▸ Your objective: Copy out, from the entries below, each line holding the string "England".

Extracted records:
=== Begin Enclosure ===
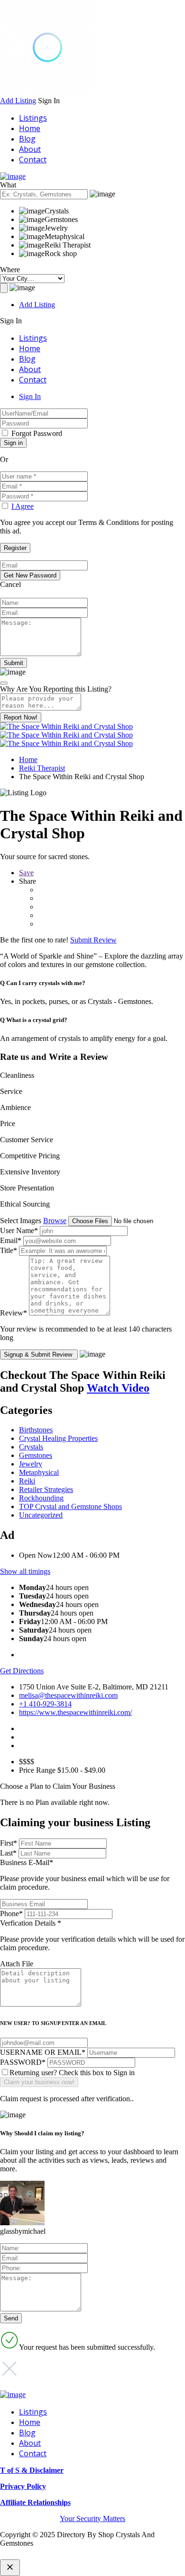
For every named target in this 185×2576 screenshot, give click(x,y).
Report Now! (20, 717)
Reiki (27, 1481)
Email (10, 1240)
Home (29, 128)
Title (8, 1250)
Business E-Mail (84, 1874)
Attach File (16, 1964)
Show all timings (25, 1571)
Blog (27, 138)
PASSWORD (23, 2062)
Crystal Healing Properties (58, 1438)
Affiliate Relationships (35, 2502)
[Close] (4, 683)
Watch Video (118, 1388)
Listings (33, 118)
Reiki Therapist (42, 768)
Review (13, 1313)
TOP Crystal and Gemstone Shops (70, 1506)
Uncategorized (41, 1515)
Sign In (30, 396)
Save (26, 873)
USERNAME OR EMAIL (42, 2052)
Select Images (20, 1221)
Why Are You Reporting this (55, 689)
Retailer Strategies (46, 1489)
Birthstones (36, 1430)
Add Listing (18, 101)
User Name (19, 1230)
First (8, 1843)
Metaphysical (39, 1472)
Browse (54, 1221)
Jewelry (30, 1464)
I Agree (22, 506)
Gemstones (35, 1455)
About (30, 149)
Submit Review (93, 940)
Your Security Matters (92, 2518)
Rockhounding (41, 1498)
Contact (32, 159)
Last (8, 1853)
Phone (11, 1914)
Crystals (31, 1447)
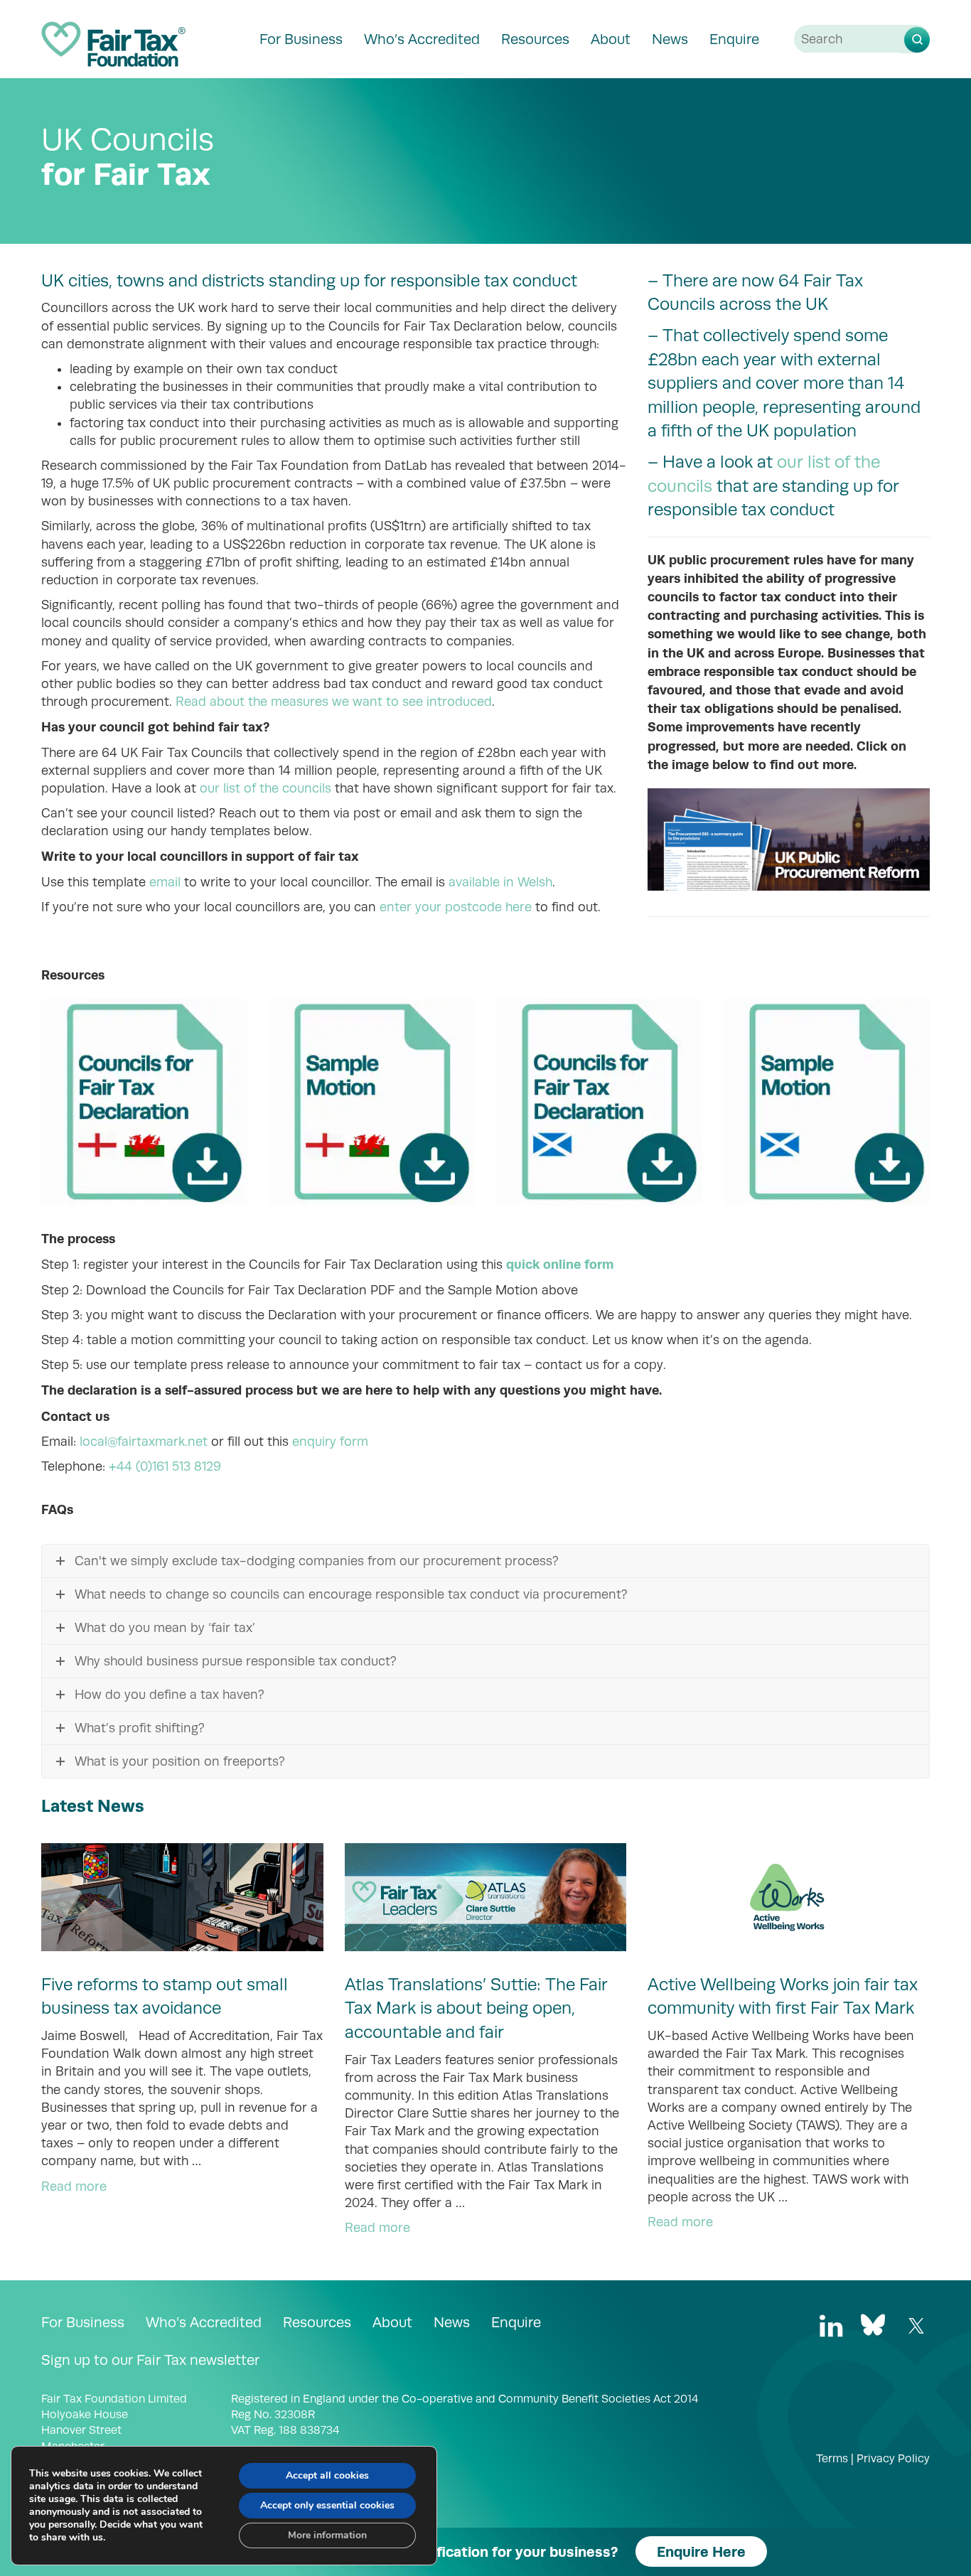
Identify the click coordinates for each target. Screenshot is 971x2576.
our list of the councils (265, 788)
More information (327, 2535)
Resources (535, 39)
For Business (301, 39)
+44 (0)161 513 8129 (165, 1466)
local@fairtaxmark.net (144, 1441)
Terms (832, 2458)
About (611, 39)
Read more (74, 2186)
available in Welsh (500, 882)
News (670, 39)
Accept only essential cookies (327, 2505)
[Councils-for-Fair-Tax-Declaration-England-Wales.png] (144, 1102)
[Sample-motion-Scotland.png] (827, 1102)
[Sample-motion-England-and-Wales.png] (372, 1102)
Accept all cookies (327, 2475)
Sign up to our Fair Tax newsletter (150, 2360)
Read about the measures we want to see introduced (334, 701)
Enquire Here (701, 2551)
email (165, 882)
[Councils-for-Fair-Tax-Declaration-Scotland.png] (599, 1102)
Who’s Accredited (422, 39)
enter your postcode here (456, 907)
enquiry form (330, 1441)
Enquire (734, 39)
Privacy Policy (893, 2458)
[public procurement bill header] (789, 839)
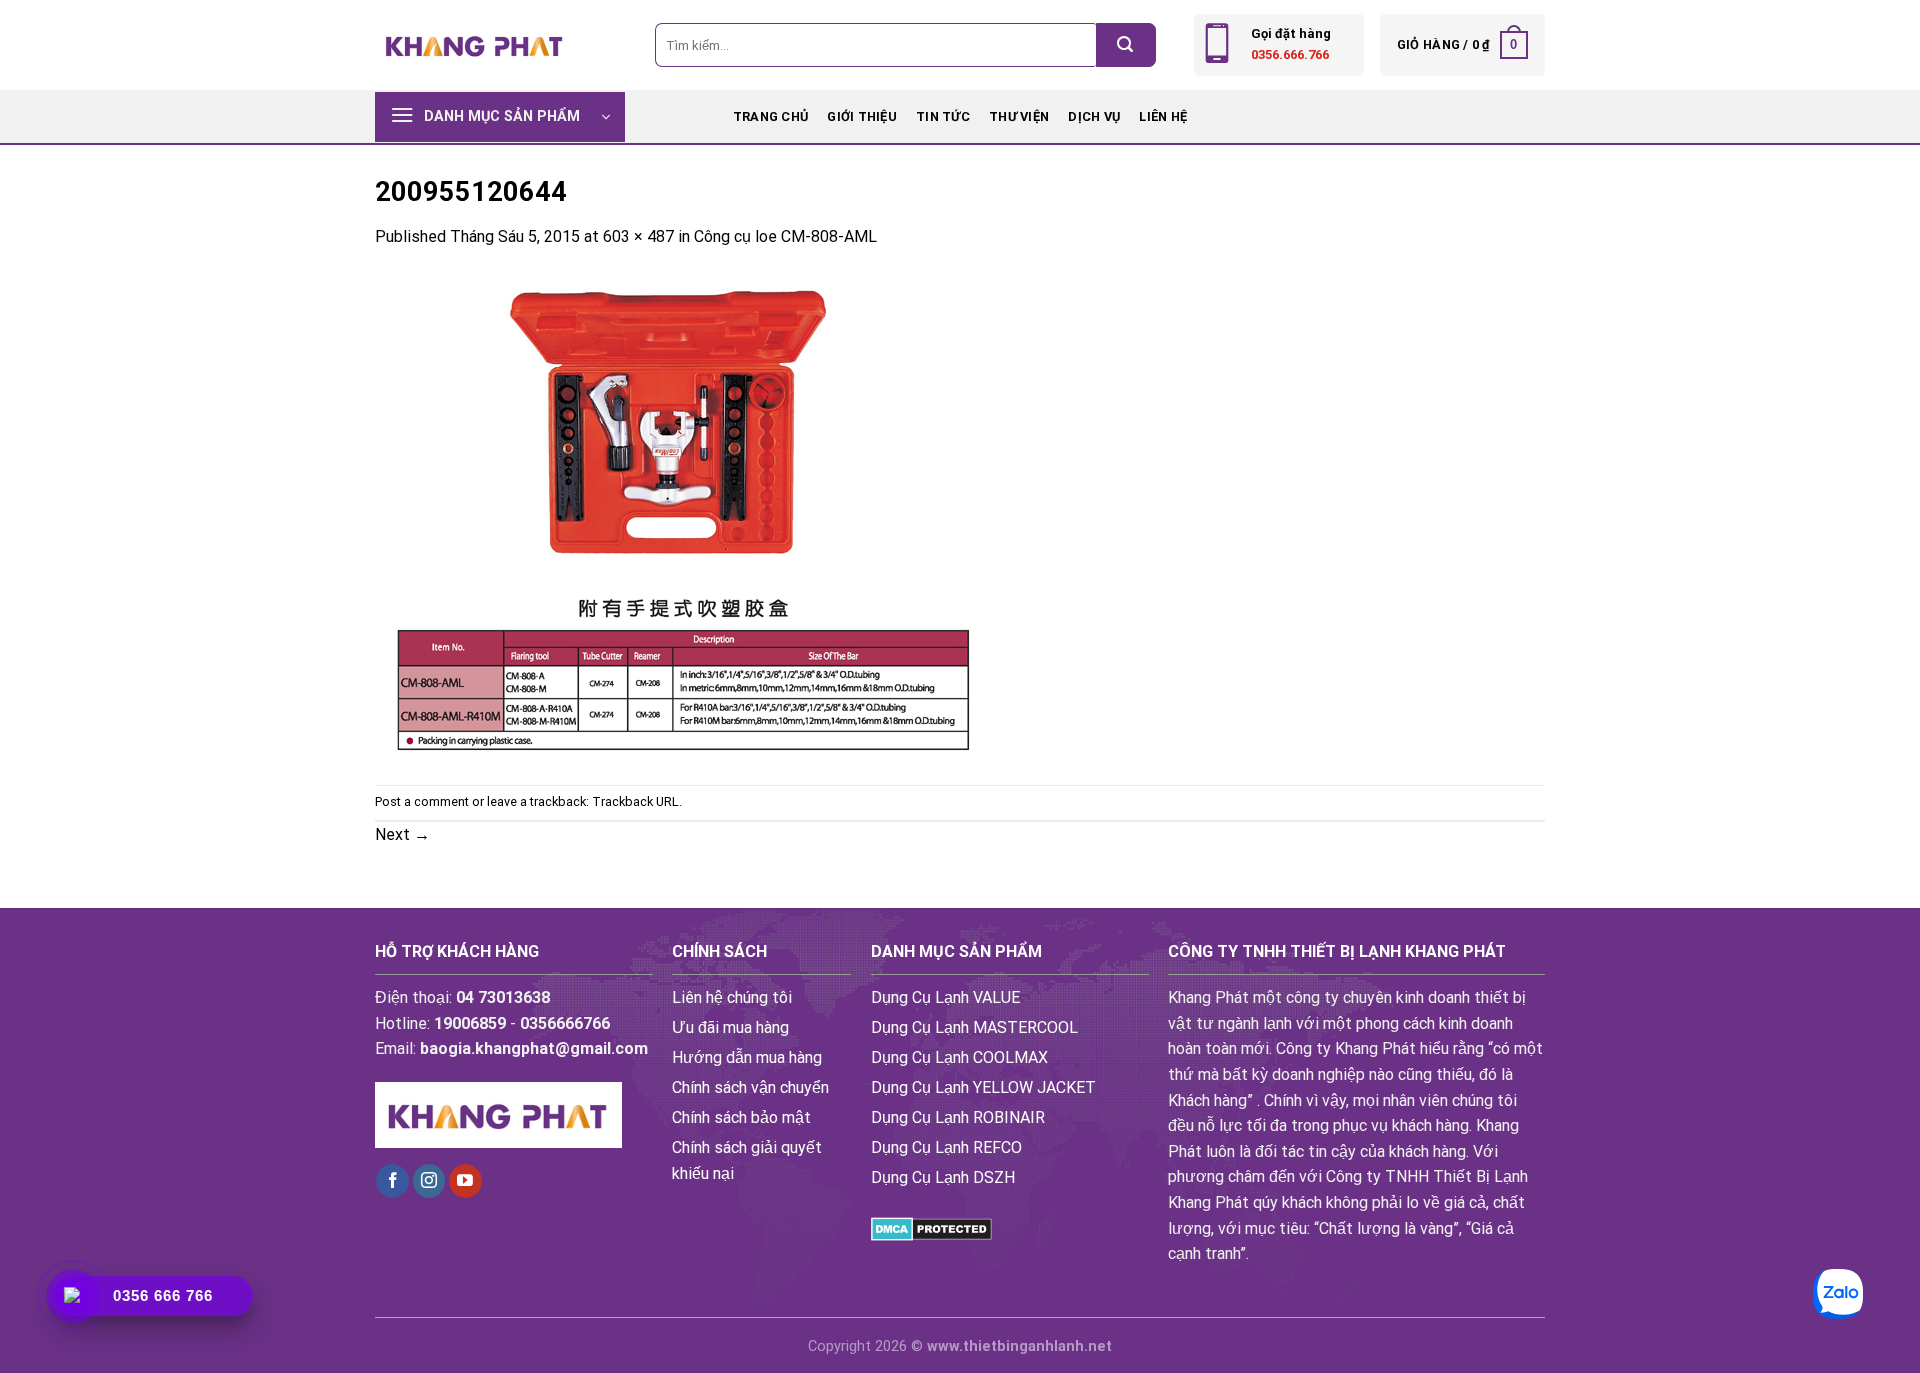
=== End Enclosure ===
▸ Response below:
[Councils-for-Fair-Tax-Declaration-England-Wales.png] (144, 1102)
[Sample-motion-England-and-Wales.png] (372, 1102)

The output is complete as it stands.